Here’s why cutting interest rates hurts more than it helps

Cutting interest rates is often seen as an easy way to stimulate an economy. But it doesn't always work like that, says John Stepek. Here's why.

Bank of Japan Governor Haruhiko Kuroda © Kyodo News via Getty Images
Bank of Japan governor Haruhiko Kuroda is ditching his target for quantitative easing © Getty
(Image credit: Bank of Japan Governor Haruhiko Kuroda © Kyodo News via Getty Images)

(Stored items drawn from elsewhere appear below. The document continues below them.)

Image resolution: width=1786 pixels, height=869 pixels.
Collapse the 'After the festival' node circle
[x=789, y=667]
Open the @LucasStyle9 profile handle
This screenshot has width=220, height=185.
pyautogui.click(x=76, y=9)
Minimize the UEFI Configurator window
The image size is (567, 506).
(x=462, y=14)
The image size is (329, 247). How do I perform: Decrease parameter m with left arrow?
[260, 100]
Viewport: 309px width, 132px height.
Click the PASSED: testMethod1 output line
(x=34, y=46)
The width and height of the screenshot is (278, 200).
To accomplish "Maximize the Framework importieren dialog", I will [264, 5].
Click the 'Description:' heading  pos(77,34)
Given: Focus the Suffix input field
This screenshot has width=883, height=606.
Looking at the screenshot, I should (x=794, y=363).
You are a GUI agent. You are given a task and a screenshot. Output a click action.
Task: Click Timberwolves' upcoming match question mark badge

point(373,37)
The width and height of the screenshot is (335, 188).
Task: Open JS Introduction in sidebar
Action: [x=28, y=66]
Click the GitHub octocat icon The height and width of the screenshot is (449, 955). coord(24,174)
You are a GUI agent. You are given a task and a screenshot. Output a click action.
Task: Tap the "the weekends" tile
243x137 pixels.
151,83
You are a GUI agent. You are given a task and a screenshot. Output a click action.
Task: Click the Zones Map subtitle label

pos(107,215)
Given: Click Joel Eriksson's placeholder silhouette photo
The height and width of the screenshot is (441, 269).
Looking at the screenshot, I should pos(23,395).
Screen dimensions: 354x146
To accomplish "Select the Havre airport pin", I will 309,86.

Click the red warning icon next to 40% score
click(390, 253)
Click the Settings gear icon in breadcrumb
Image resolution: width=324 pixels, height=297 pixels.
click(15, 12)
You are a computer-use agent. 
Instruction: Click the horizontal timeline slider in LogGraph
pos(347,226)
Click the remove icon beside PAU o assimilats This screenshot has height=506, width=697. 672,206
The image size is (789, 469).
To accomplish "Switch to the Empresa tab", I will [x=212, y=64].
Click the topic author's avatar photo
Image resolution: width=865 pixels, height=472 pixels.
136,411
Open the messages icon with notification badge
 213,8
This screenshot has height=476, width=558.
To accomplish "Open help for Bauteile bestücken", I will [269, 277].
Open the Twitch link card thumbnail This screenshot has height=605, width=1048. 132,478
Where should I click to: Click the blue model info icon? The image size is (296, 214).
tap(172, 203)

Today, the Bank of Japan said that it will print money to buy government bonds without any limits at all. That sounds radical. It’s not, as we’ll explain in a moment. But it is paving the way for something much more radical.

The Bank of Japan (BoJ) has long been a little ahead of the game when it comes to experimental monetary policy – short-term interest rates in Japan are negative at -0.1%. The BoJ realises that this isn’t ideal for the banking system (put simply, negative rates make it hard for high street banks to make money), so the BoJ isn’t keen to lower them any further.

Instead, today, the BoJ declared that it is ditching its target for quantitative easing (QE). Previously, the target had been ¥80trn (which is a little under $800bn, or £600bn). Now the BoJ has no formal guideline as to how many government bonds it will buy. The limit is simply “whatever it takes”.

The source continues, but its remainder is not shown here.